Song of Solomon 2:10-14

My beloved spoke, and said to me:
“Rise up, my love, my fair one,
And come away.

For lo, the winter is past,
The rain is over and gone.

The flowers appear on the earth;
The time of singing has come,
And the voice of the turtledove
Is heard in our land.

The fig tree puts forth her green figs,
And the vines with the tender grapes
Give a good smell.
Rise up, my love, my fair one,
And come away!

“O my dove, in the clefts of the rock,
In the secret places of the cliff,
Let me see your face,
Let me hear your voice;
For your voice is sweet,
And your face is lovely.”

So this is love…

Tis but the greatest life to live when you’re in Love with someone so beautiful, someone so wonderful, and someone who’s made of pure Love, that He chases after you, wherever you are – even in the deepest darkness, no matter what you’ve done – He will want you anyway. That is my love story with my Lord Jesus Christ.

This love story is initiated by the Bridegroom, our Lord Jesus Christ. He initiates. He loved us first. We are then given the opportunity to respond as bride-to-be’s. But seriously, with such awesome display of Love and sacrifice by Him, how would it be possible for us not to respond, jumping up and down with joy?

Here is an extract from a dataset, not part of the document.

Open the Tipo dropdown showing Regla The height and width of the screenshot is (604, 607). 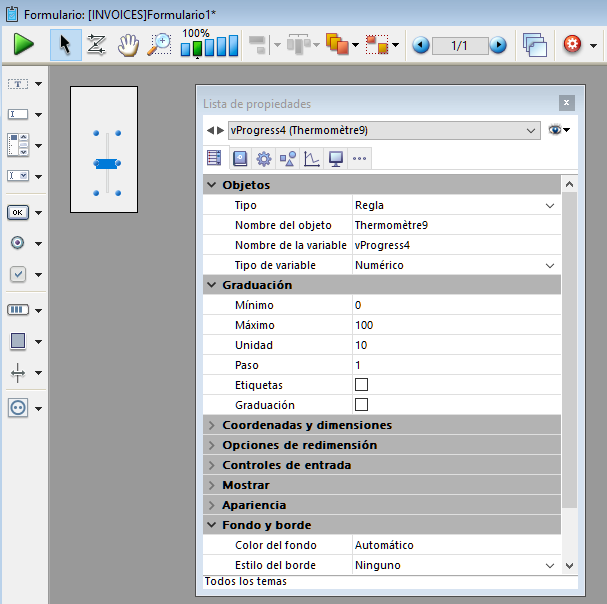tap(549, 205)
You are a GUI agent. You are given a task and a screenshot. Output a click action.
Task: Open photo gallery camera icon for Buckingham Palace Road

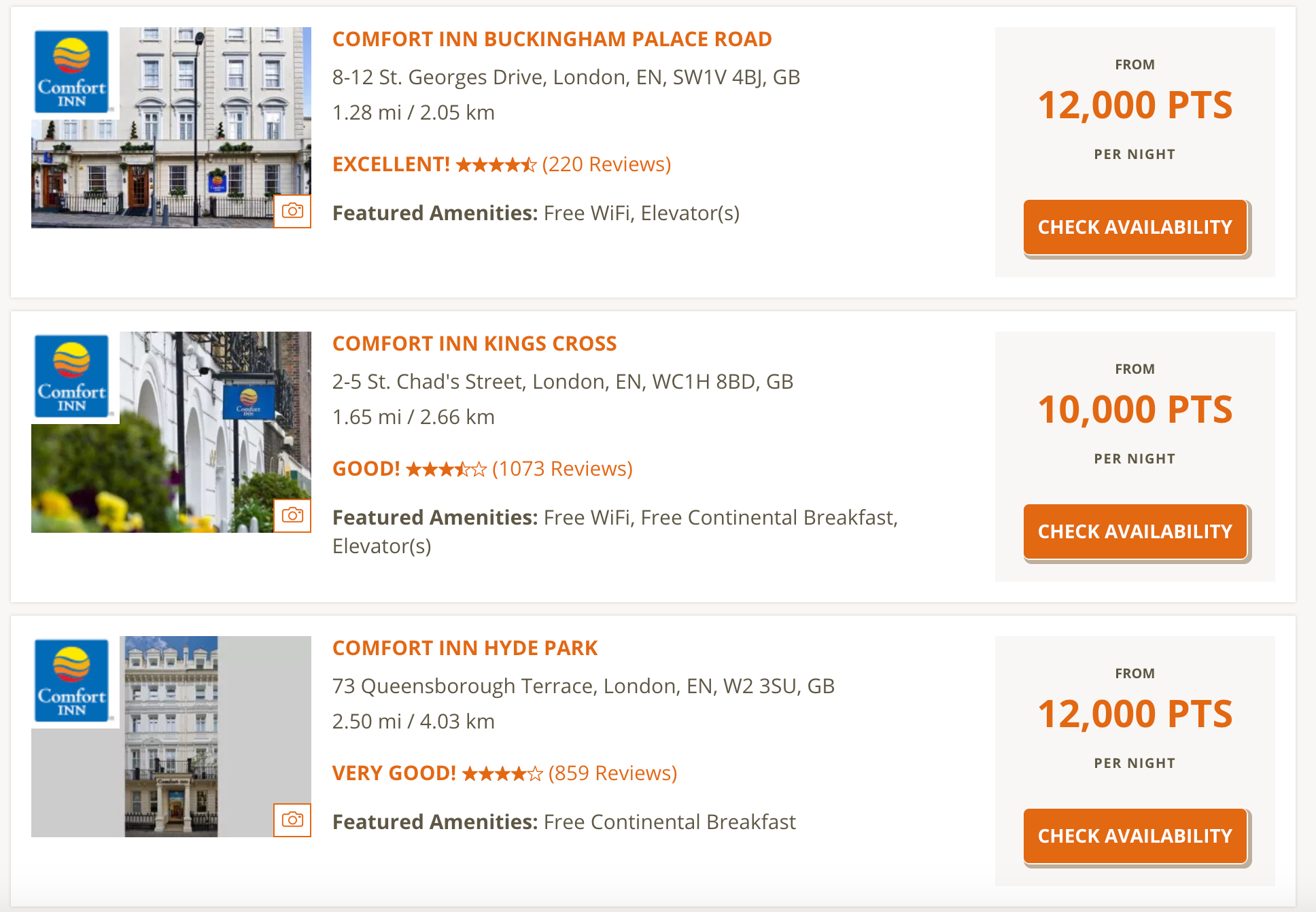(292, 211)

This birthday, although my body was down, I was the recipient of such overwhelming Love by Him that I can only bow down in worship and adoration for Him being so beautiful and so wonderful. He is Perfect. I don’t deserve any single bit of His attention and affection – I’ve made crazy mistakes and I am far from perfect but He just never gives up on me. To tell you about my process of going all the way for Him – it was quite a journey. During the early stages of my walk, I would just be so afraid of giving up things that I needed to surrender to be able to truly follow Him. I would cry myself to sleep, just by being so overwhelmed by His perfect, perfect Love and not being able to reciprocate it. But He was so patient and gentle on me. He would encourage me on and give me the hunger to know Him more. As I knew Him more, the more my eyes were opened to how beautiful His Person is, and the more reasons I had to trust in Him. I could say that the more I knew Him, the more joy that flooded my heart, and the more I had the reason to trust Him. I continued on until He made me brave enough to surrender everything to Him. He is worth it.

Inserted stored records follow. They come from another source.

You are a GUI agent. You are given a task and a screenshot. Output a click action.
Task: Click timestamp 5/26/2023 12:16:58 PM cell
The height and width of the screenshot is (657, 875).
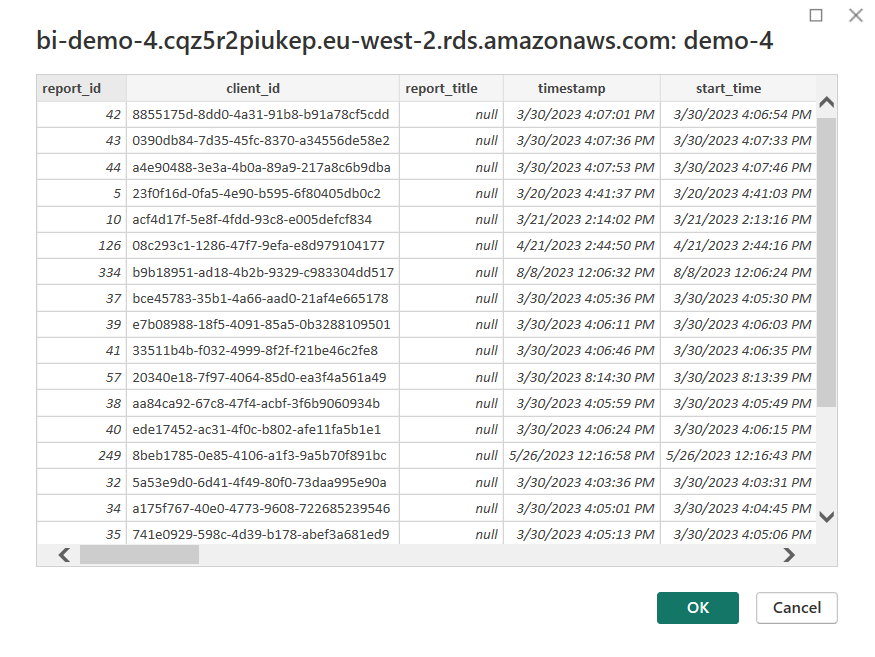(582, 456)
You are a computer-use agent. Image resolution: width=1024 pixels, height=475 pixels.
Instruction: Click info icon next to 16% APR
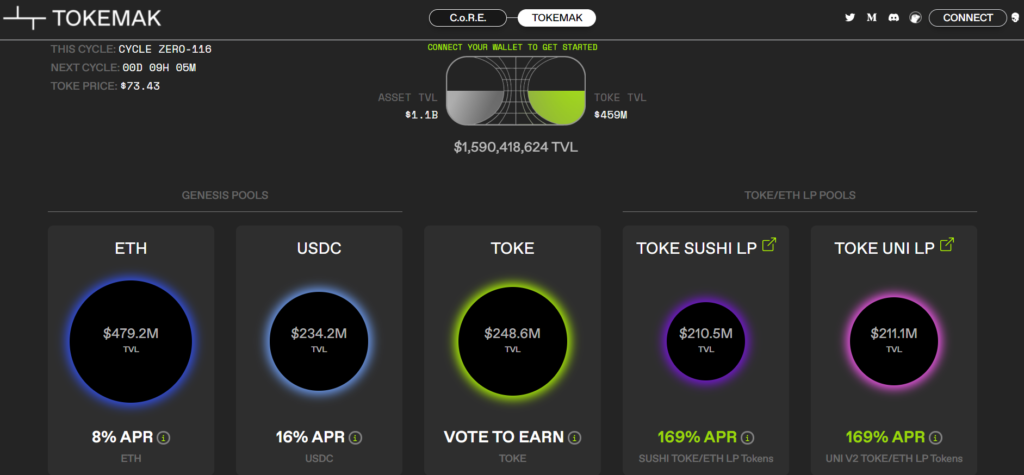356,438
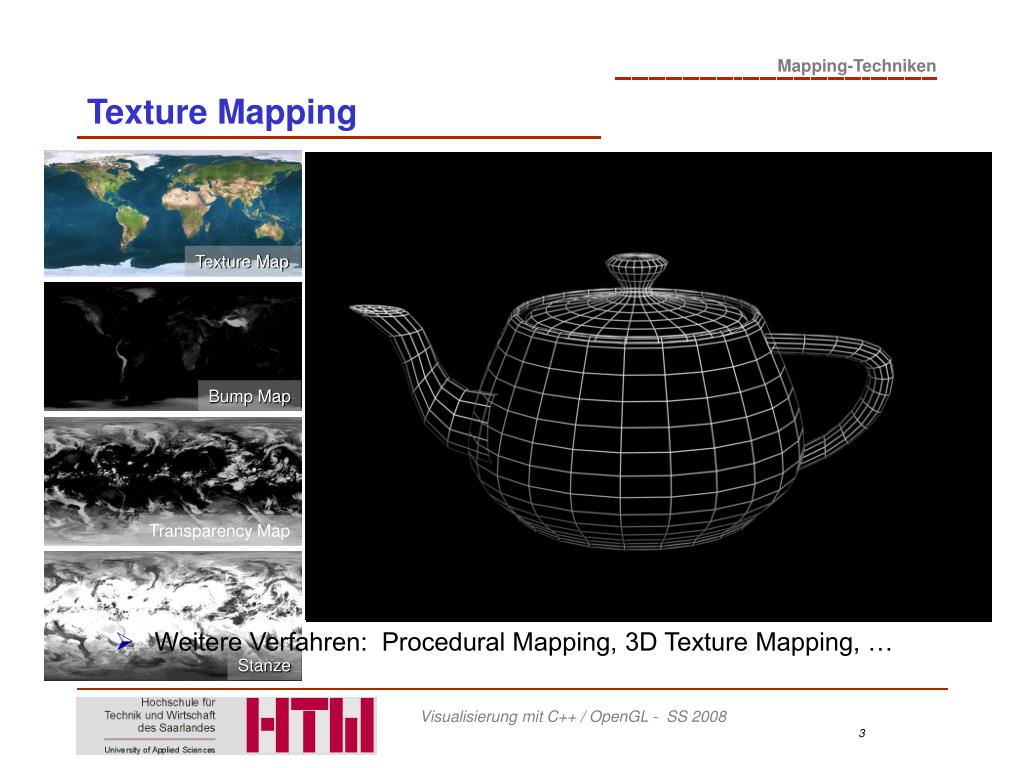Click the "Texture Mapping" slide title

221,112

Now it’s been 6 years and there’s no turning back. I am absolutely in pure joy and gratitude for Him walking with me in this life. His heart is so beautiful, that I can rave on and on and on about Him for hours, because He is soooo good and He’s the purest Love one can ever experience in this world and beyond. I’m so passionate to share this to you my friends because I’d love for you to experience the same. This life is just so wonderful because of Him alone. Whenever I feel that nobody loves or cares about me, I simply look at the Cross – goodness, He died for all of our sins. He paid for something we screwed up about. He didn’t deserve it and yet He did it all for Love. What manner of Love is this? I just can’t comprehend this and yet I’m blown away with such goodness and mercy. How can I ever say that nobody loves me? How? Ahhh!

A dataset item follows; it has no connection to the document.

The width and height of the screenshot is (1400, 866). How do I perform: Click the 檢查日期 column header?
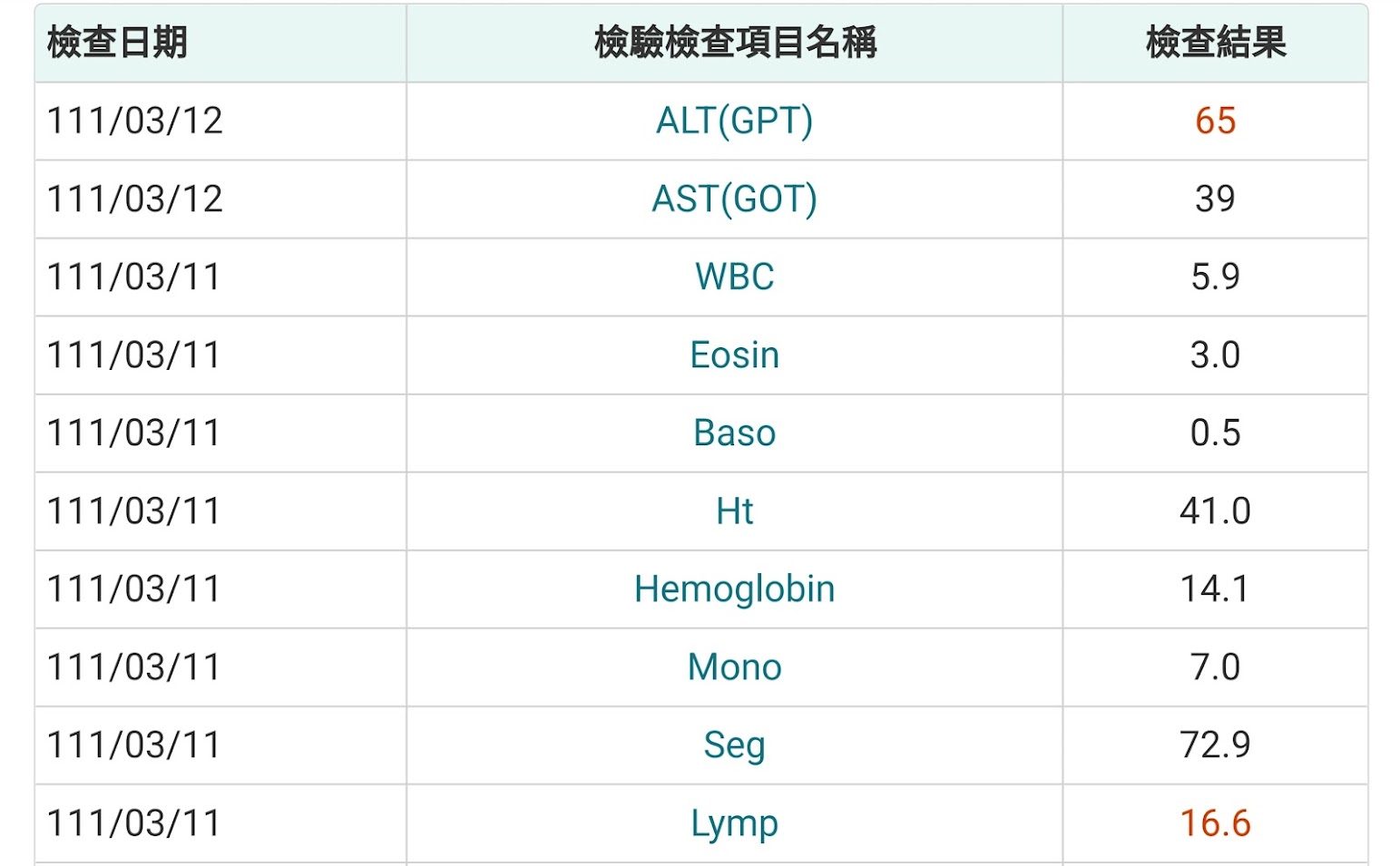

Since I came to know Him, I’ve learned the true meaning of rest. I can have the most peaceful sleep because I can cast all my worries on Him, and I know that the one who holds tomorrow is my Beloved, who has such a good heart, and who loves me that even trials that come my way will always be for my good. He is the love of my life, my all in all. In Him, I live, and move, and have my being.

Thank you so much for remembering and greeting me on my 36th! If you ask if I feel old, I really don’t, I just feel like a little child dancing in the arms of my Father in heaven. Now that’s another story.